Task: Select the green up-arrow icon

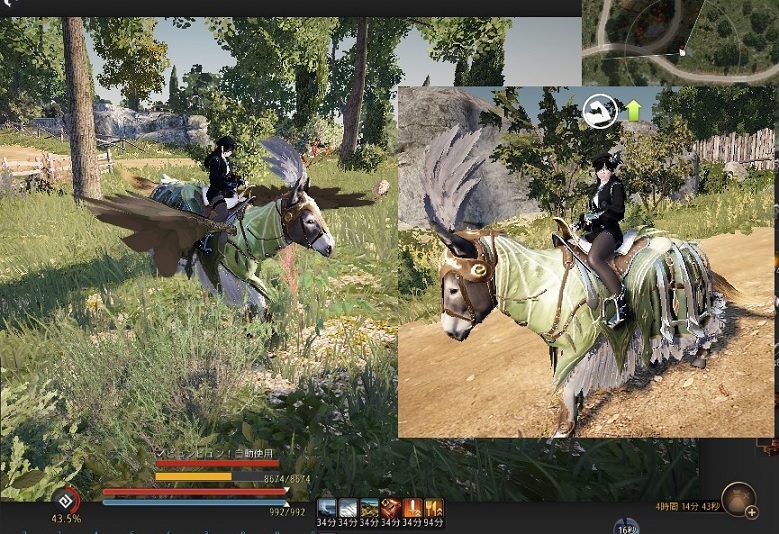Action: tap(633, 110)
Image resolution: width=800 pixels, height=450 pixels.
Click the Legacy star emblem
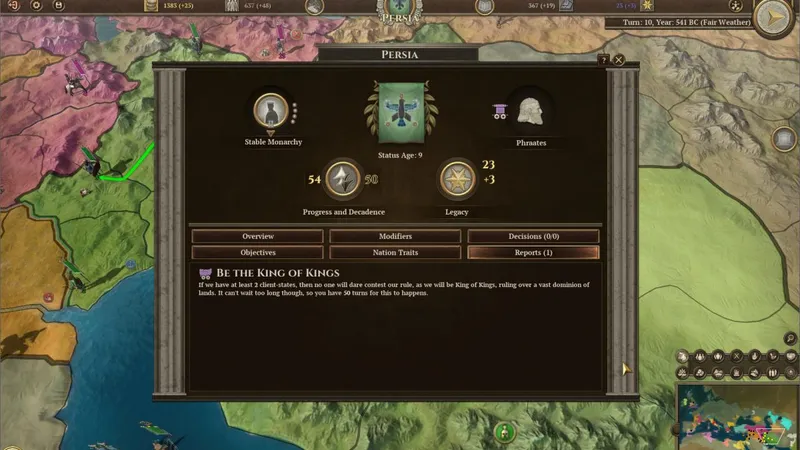click(x=457, y=180)
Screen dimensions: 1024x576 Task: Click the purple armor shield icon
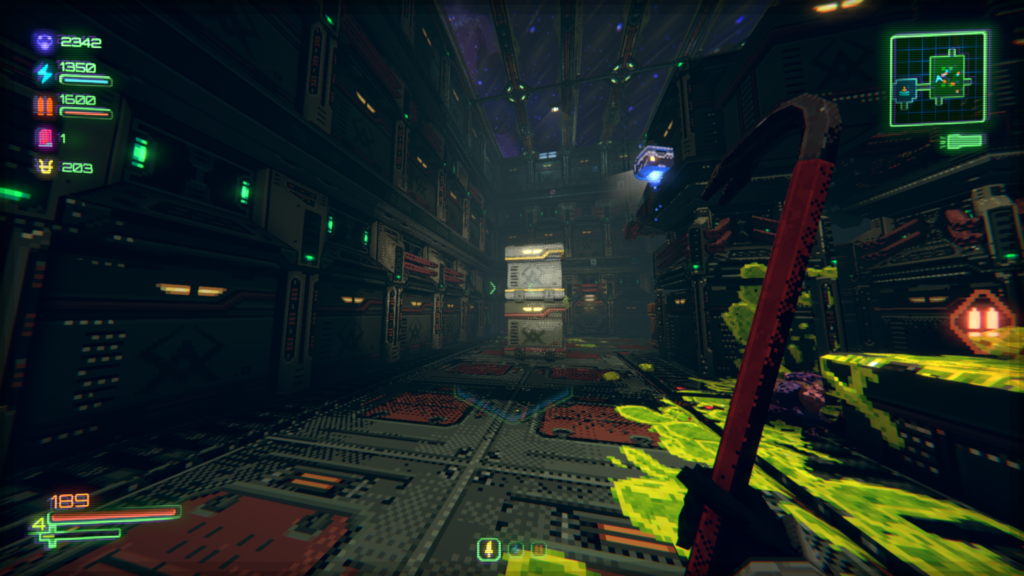(x=44, y=42)
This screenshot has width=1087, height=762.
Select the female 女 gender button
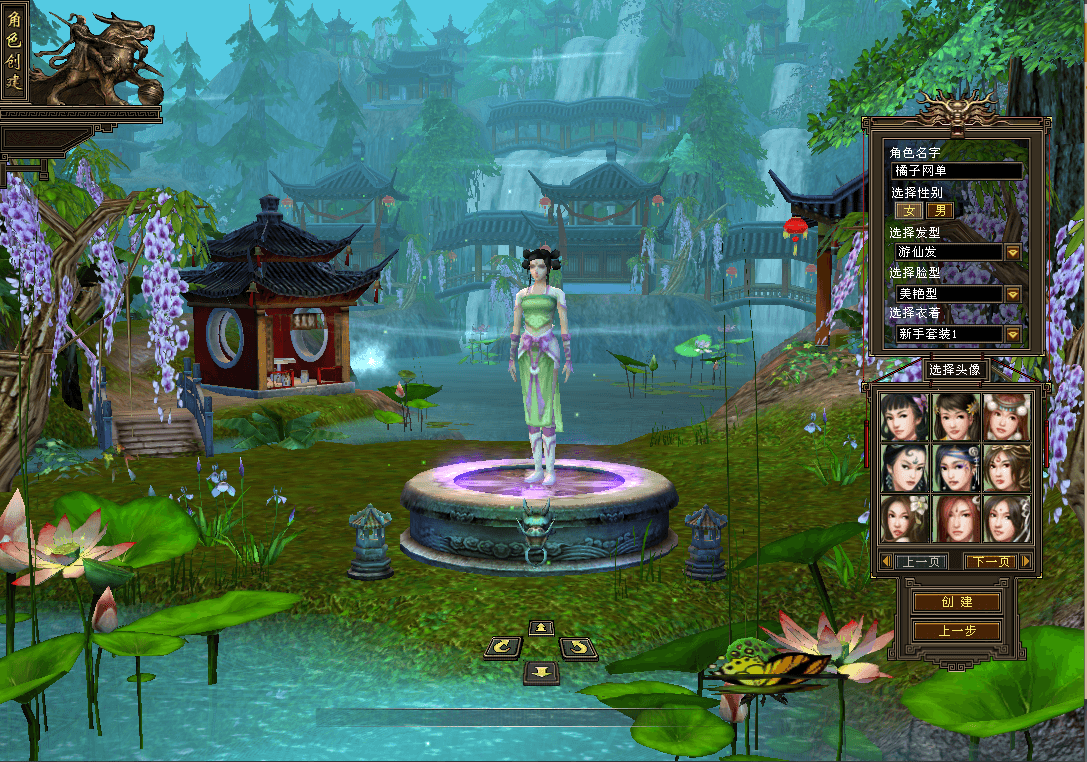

__________

◆ WRITTEN INSTRUCTION
Extract each line of the items above that contains the string "Task", matching case exactly.

◆ THE ANSWER
Task: Select the green up-arrow icon
Screen dimensions: 1024x576 Task: Click the purple armor shield icon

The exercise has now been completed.